| WHAT TO WORK ON |
1) Give the passage of the tool error-handling guide starting at "Happy path still" and ending at "the function raise." again, switching "dict" to "JSON object".
2) What risk does the tool error-handling guide give for not capping the number of agent loop steps?

| PAGE EXTRACT |
Two tool calls. The first errored, but Claude understood the error, didn't retry that call, and proceeded to the second one. The final answer mentions both — the failure and the success.

Task: Write a greeting to hello.txt, then read it back
--------------------------------------------------
  Step 1: write_file({'path': 'hello.txt', 'content': 'Hello!'})
  Result: {'path': 'hello.txt', 'status': 'written', 'size': 6}
  Step 2: read_file({'path': 'hello.txt'})
  Result: {'path': 'hello.txt', 'content': 'Hello!'}

  Answer: I've written a greeting to hello.txt and verified its contents: "Hello!"

Happy path still works. The error infrastructure doesn't degrade success cases.

Patterns for robust tools

A short checklist for any tool you write going forward:

  1. Always return a dict. Success keys on success, error key on failure.
  2. Wrap the function body in try/except Exception. Catch unexpected errors and return them. Never let the function raise.
  3. Validate inputs explicitly. Type checks, bounds checks, sandbox checks. Return clear error messages.
  4. Use specific error messages, not generic ones. "File not found: hello.txt" beats "Error."
  5. Don't leak sensitive data in errors. Stack traces, credentials, internal paths — sanitise.
  6. Tell Claude in the system prompt how to handle errors. "If a tool returns an error, ..."
  7. Cap the number of agent loop steps. Even with great error handling, a buggy tool that always errors on the same input could otherwise cause an infinite loop.

Parallel tool calls

You may notice this script handles multiple tool calls per assistant turn:

tool_blocks = [b for b in response.content if b.type == "tool_use"]
tool_results = []
for tool_block in tool_blocks:
    fn = tool_dispatch[tool_block.name]
    result = fn(**tool_block.input)
    ...
    tool_results.append({"type": "tool_result", "tool_use_id": tool_block.id, "content": json.dumps(result)})

messages.append({"role": "assistant", "content": response.content})
messages.append({"role": "user", "content": tool_results})

| EXCERPTED DATA |

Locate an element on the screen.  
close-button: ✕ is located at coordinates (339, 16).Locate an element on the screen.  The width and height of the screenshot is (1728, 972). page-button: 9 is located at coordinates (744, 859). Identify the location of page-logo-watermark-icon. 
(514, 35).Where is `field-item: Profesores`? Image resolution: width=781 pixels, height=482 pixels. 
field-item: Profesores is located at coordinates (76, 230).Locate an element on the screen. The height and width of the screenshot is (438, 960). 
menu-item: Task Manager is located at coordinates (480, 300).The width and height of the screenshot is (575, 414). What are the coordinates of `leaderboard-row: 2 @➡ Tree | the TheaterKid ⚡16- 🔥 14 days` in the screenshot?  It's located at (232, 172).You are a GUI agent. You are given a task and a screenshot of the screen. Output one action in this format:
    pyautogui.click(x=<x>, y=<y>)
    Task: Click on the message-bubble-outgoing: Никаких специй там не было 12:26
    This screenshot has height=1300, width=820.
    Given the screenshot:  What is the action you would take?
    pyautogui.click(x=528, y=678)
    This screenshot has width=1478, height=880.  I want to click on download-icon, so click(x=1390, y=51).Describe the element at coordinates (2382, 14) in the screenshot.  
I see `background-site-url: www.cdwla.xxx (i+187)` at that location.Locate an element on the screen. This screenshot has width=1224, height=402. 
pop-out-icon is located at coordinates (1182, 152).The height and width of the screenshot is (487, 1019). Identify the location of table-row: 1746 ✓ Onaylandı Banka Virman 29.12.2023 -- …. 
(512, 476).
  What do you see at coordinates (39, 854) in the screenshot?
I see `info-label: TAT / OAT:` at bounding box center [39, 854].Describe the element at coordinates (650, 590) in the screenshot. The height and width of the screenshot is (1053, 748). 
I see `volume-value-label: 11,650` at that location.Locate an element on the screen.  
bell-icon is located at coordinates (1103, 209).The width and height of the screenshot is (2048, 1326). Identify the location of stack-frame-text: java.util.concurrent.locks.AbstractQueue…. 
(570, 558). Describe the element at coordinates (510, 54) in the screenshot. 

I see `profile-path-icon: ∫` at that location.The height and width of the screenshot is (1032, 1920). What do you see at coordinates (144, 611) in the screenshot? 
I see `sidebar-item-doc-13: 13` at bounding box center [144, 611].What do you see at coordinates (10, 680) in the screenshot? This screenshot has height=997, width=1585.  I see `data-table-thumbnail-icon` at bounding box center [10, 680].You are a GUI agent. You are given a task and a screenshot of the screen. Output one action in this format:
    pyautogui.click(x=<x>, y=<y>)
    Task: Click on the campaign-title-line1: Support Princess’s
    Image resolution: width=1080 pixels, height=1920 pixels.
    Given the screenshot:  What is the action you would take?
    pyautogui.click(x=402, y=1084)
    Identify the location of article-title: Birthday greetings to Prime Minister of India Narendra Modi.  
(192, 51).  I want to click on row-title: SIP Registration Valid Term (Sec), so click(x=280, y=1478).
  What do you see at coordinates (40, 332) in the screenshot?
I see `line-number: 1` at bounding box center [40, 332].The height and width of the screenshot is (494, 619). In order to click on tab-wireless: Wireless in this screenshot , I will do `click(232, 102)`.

| ANSWERS |
1)
Happy path still works. The error infrastructure doesn't degrade success cases.

Patterns for robust tools

A short checklist for any tool you write going forward:

  1. Always return a JSON object. Success keys on success, error key on failure.
  2. Wrap the function body in try/except Exception. Catch unexpected errors and return them. Never let the function raise.

2) A buggy tool that always errors on the same input could cause an infinite loop.